Without question, the year’s biggest political story so far has been the mass movement of student activism led by the senior class of Marjory Stoneman Douglas High School, who used the tragedy they endured last Feb. 14 to catalyze American youth to a degree unseen since the 1960s. Their efforts are centralized around the March For Our Lives: Road to Change tour, which is making its way around the nation, mobilizing a new generation of voters for midterm action and beyond, and galvanizing resistance to the focal point of their teenaged angst.

The NRA, which is the premier lobbying group for multinational arms traffickers in the known universe, and influence-peddlers nonpareil, has never seen any challenge to its political power—not even the RICO statutes—but these kids have them shook like Bisquick, and it’s truly a joy to behold. And it was beheld bigly as the tour rolled through Jacksonville, with a rally at The Landing on July 27, followed by another at UNF later that day. It was the second stop that found Kevin Beaugrand onsite, working a man-on-the-street gimmick for UNF’s student newspaper, The Spinnaker.

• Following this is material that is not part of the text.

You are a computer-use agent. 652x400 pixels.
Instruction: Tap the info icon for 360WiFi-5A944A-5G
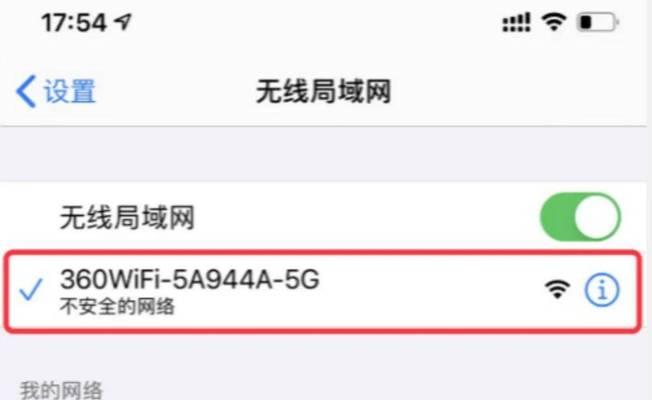[x=602, y=290]
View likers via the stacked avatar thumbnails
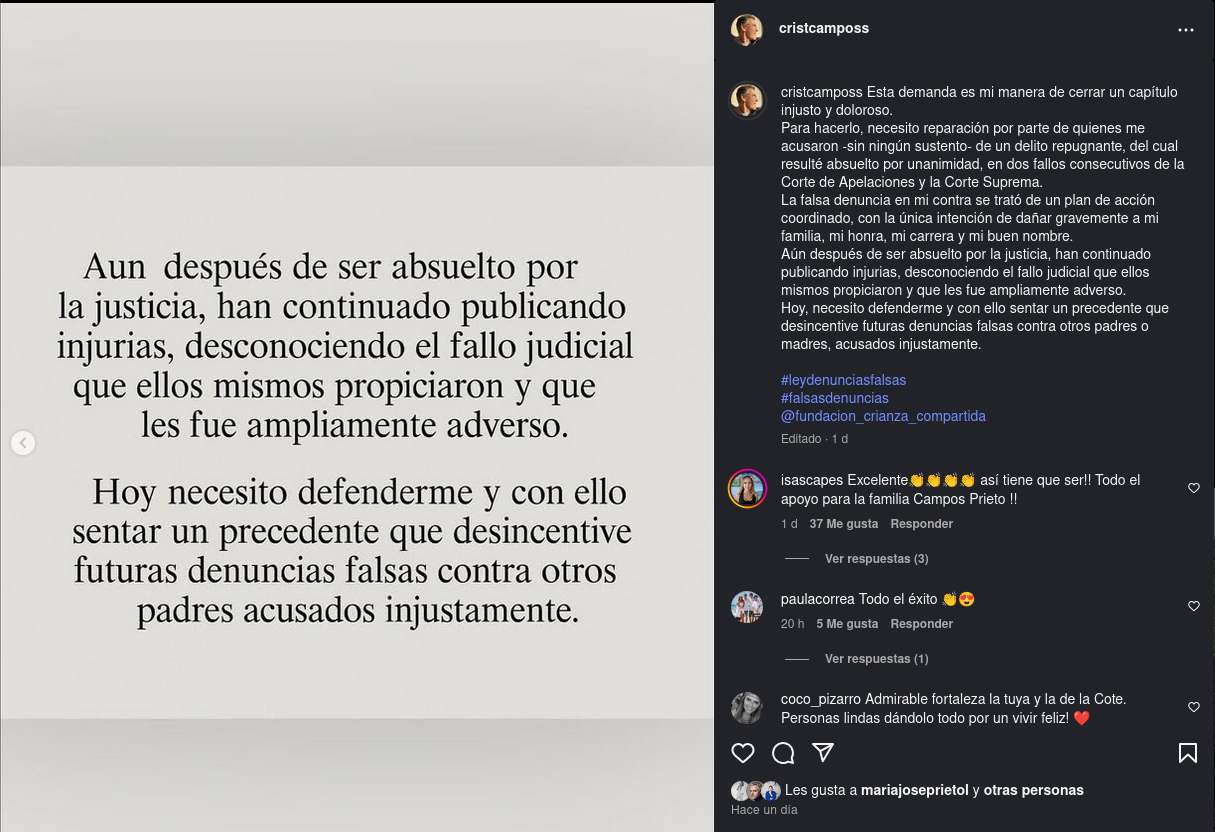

Colleague Hunter Horstmann held the camera as Beaugrand (who covered the Downtown event, in an article co-written with Aisling Glocke, and who plays bass in the band Sidereal) chatted up a handful of subdued youths before the event. Their views skewed sympathetic to the cause, as one would expect. The actual event came off smoothly and, overall, it was a lively night of networking and education for the budding pols of Osprey Nation (or, as we like to call it, the “Di-Osprey-a”—you’re welcome).

SAFEGUARDING DEMOCRACY

As America proceeds toward the denouement of this year’s epochal midterm election cycle, Floridians are preparing for the primary balloting, which concludes on Tuesday, Aug. 28. The candidates are at peak performance, the soft-money is flowing like water in a Bruce Lee metaphor, and even the president is gearing up for a full schedule of campaign stops that are sure to prove consistently counterproductive for his candidates of choice. While the actual politicians are doing their thing, there is an army of public servants laboring to ensure the mechanics of our electoral system are greased up and ready for action, much like the motor of a Harley Davidson.

Election security is a hot topic, due to the Russia investigation(s) focusing on election(s) tampering, so cities nationwide are trying to tighten up the security of their electronic voting systems. A few forward-thinking elections supervisors are going beyond that, in anticipation of God-knows-what. An article by Jared Keever in the July 29 St. Augustine Record looks at efforts being made to shore up security in St. Johns County, which recently received about $120,000 out of the $19 million provided by the federal government to increase security in all of Florida’s 67 counties, which could use it.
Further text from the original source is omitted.